• _Records for the task_:
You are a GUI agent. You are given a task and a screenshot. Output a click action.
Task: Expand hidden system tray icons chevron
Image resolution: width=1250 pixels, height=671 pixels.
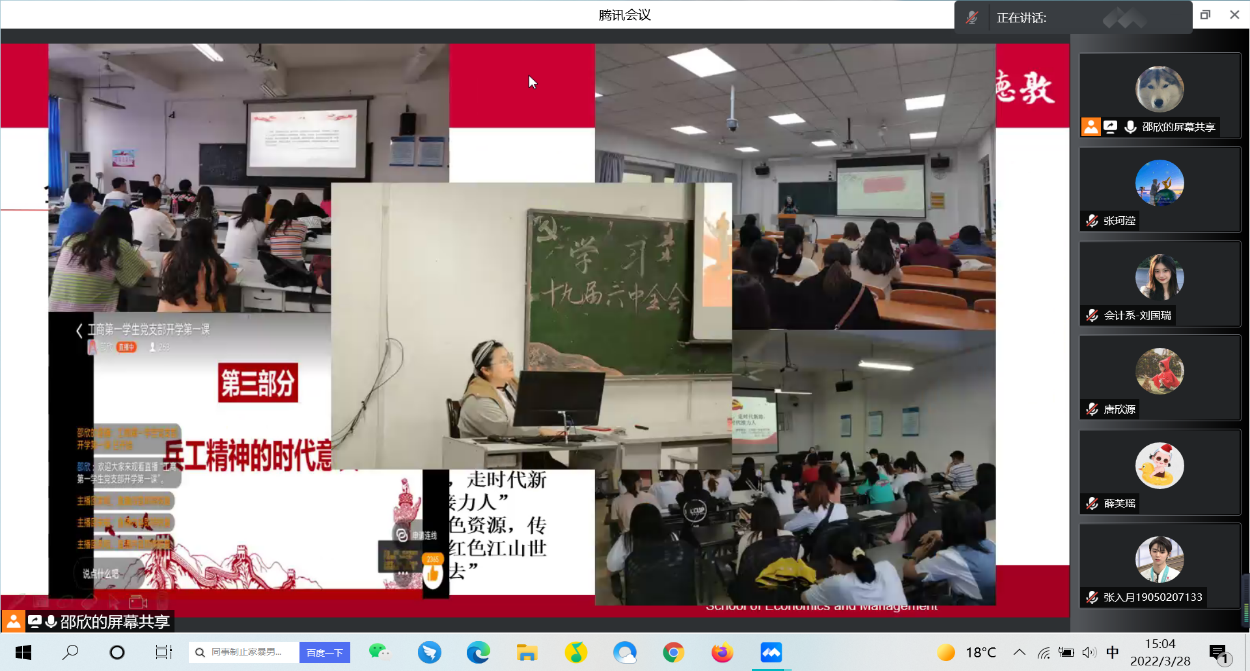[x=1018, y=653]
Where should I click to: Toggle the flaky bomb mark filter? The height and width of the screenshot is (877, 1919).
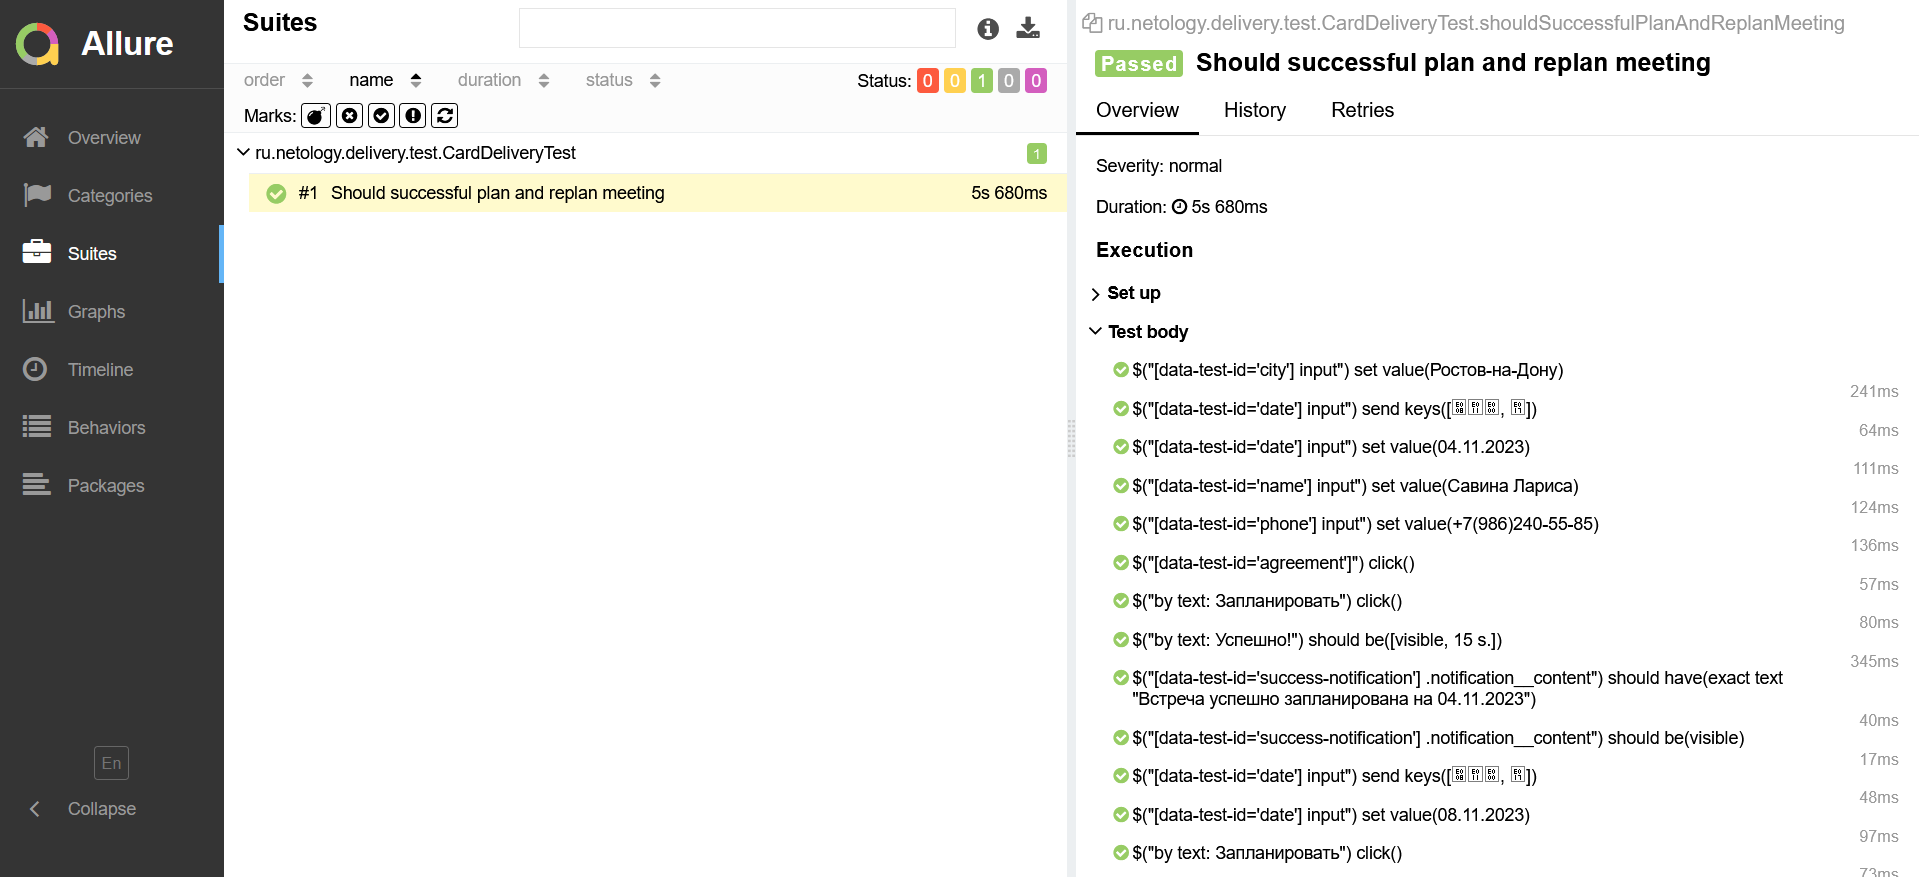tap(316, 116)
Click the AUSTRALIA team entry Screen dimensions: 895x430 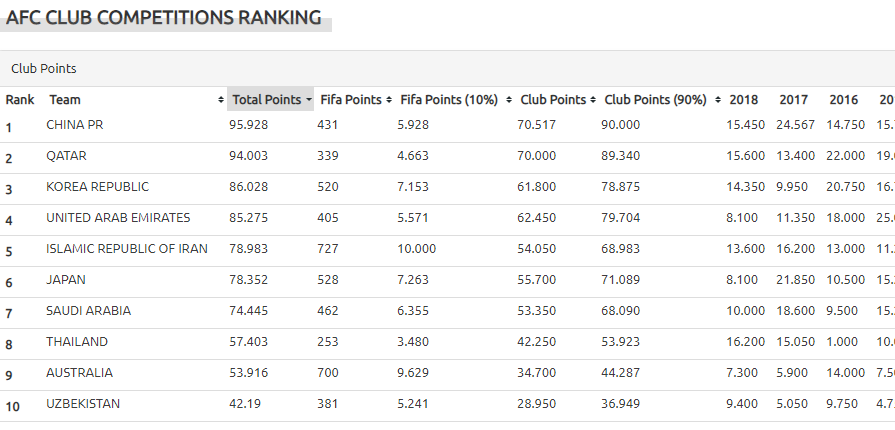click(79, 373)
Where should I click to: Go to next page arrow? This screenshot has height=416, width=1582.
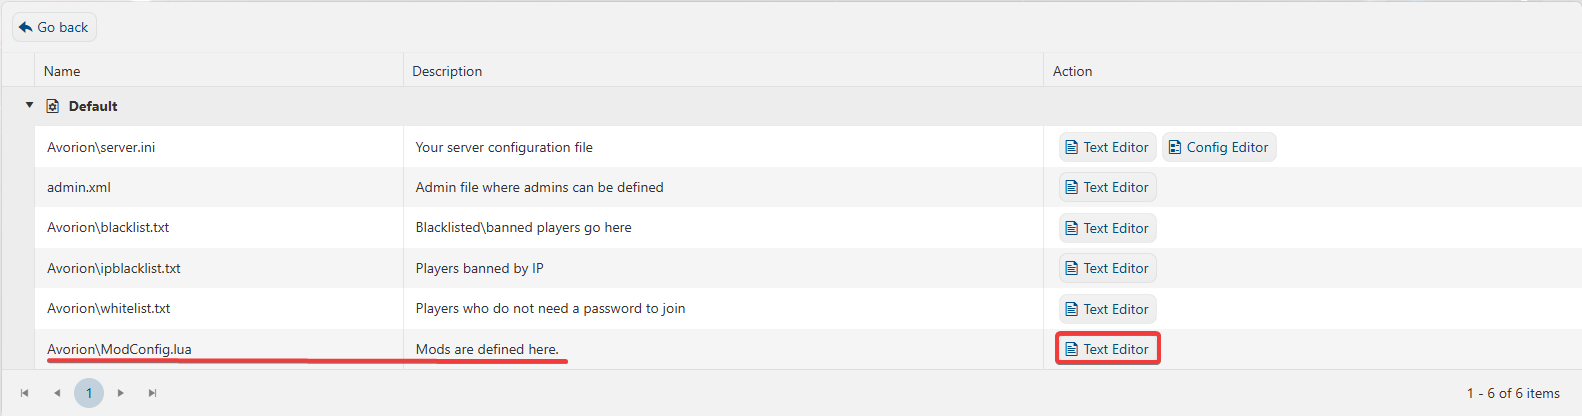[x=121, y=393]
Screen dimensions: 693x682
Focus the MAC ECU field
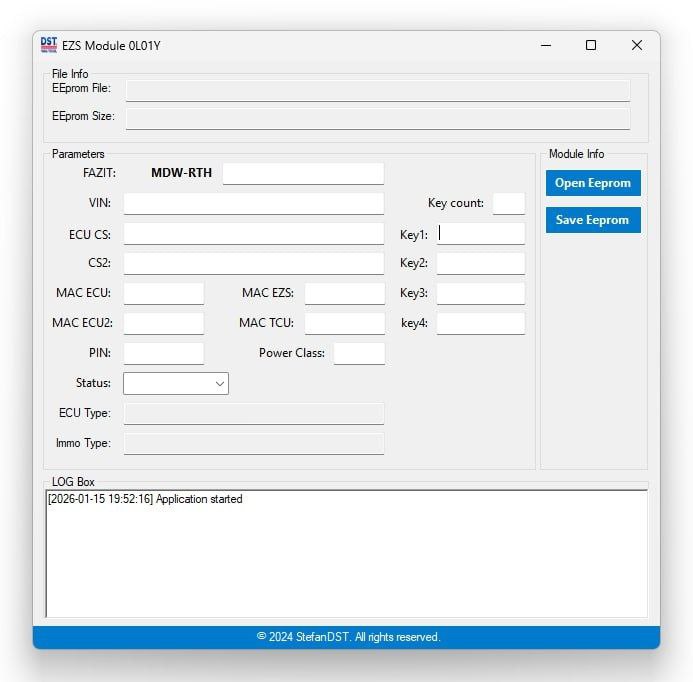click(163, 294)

• _Requirement_: Pictures are to be omitted. Print exactly the lines from the line containing "Where should I click to: Go" through the final line of the material above, both included.

• _Answer to the problem_:
Where should I click to: Go to next page arrow? This screenshot has height=416, width=1582.
[x=121, y=393]
Screen dimensions: 693x682
Focus the MAC ECU field
click(163, 294)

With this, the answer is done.